2. The battery failure early warning method based on improved cluster analysis according to claim 1, characterized in that: In step S2, the state data associated with each single cell is normalized to obtain multi-dimensional characteristic time series data associated with each single cell. The normalization method is expressed by the following formula (1): (1) In formula (1), Represents the normalized value; Indicates one of the state data; Respectively are the minimum and maximum values of the same state data within the acquisition time window.
3. The battery failure early warning method based on improved cluster analysis according to claim 1 or 2, characterized in that: In step S2, the method for clustering the single cells includes the following steps: A1, calculate the weighted similarity distance between single cells , Indicates single battery and single battery The weighted similarity distance between them; A2, set the scanning radius , and Single battery and single battery Add to the matching set; A3, calculate single battery The weighted similarity distance of each single battery in the matching set is determined to be less than or equal to the scanning radius. , If so, the single cell Add to the matching set; A4. After all the single cells have been judged as above, the remaining single cells are added to the non-compliant set.

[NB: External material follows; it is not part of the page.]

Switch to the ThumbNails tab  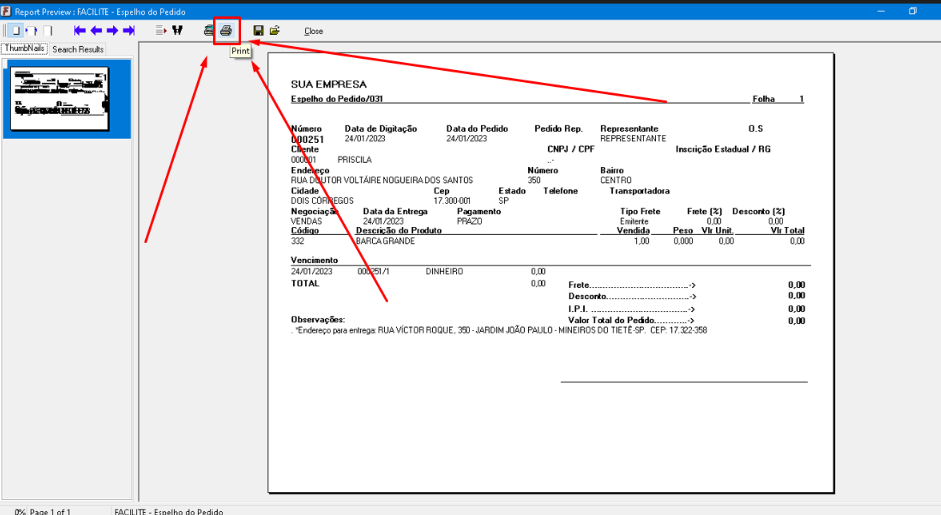tap(24, 48)
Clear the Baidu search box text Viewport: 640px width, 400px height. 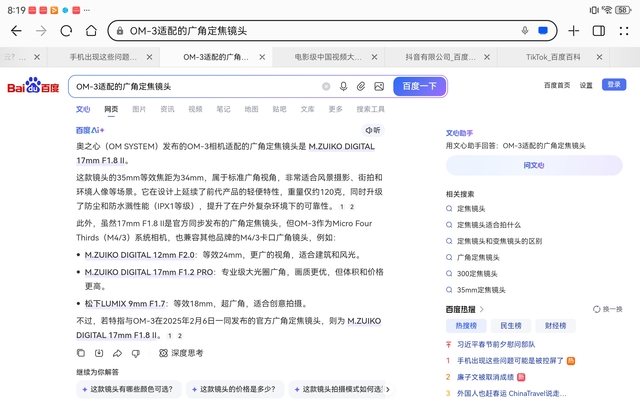tap(326, 87)
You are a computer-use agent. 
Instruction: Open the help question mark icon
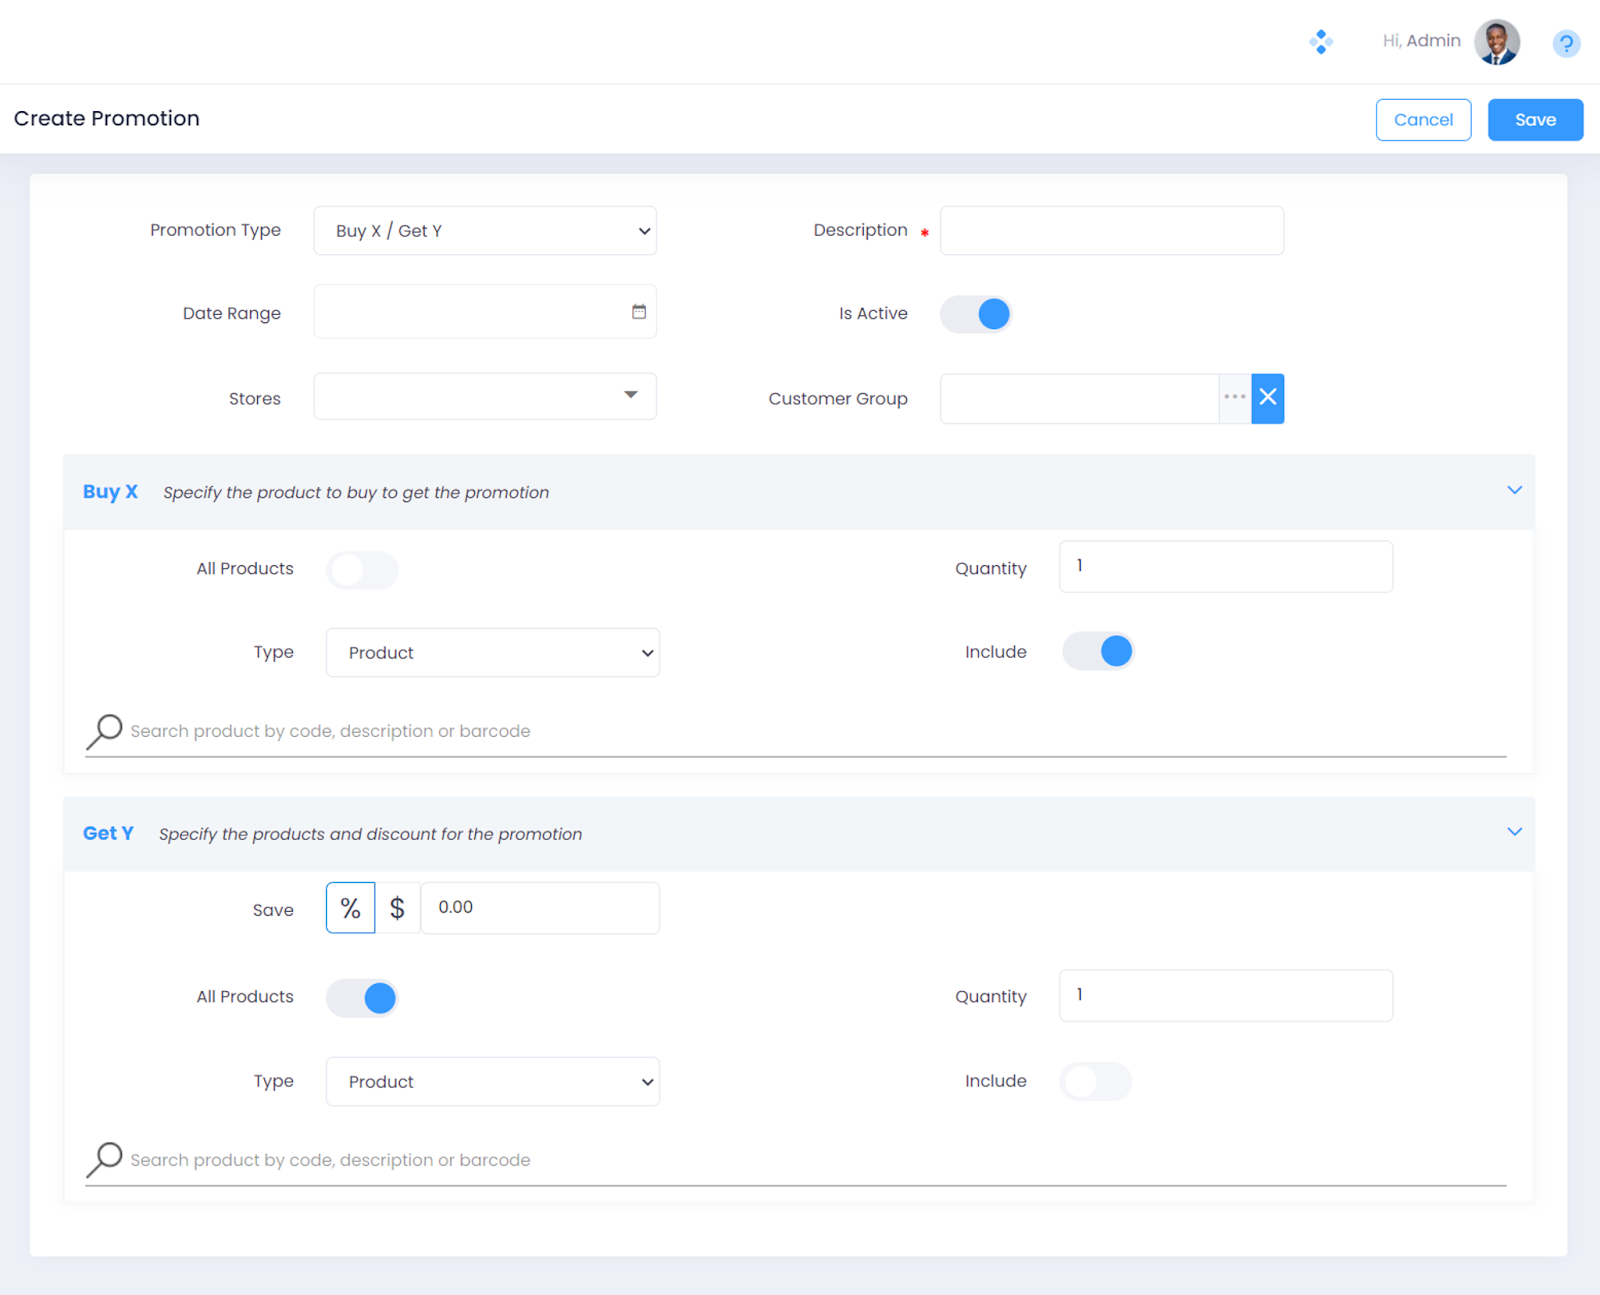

4. The battery failure early warning method based on improved cluster analysis according to claim 3, characterized in that: For single battery and single battery Voltage similarity distance between , temperature similarity distance , deformation pressure similarity distance , gas concentration similarity distance The weighted average of one or more of .
5. The battery failure early warning method based on improved cluster analysis according to claim 4, characterized in that: Single battery and single battery The similarity distance between the same state data The calculation method is expressed by the following formula (2): (2) Indicates the minimum path The value of each node; represents the total number of nodes in the minimum path; The minimum path is found by the following method steps: C1, for calculation Construct the corresponding matrix; C2: Find a path with the minimum sum of element values from the upper right corner element to the lower left corner element of the matrix, and use it as the minimum path found.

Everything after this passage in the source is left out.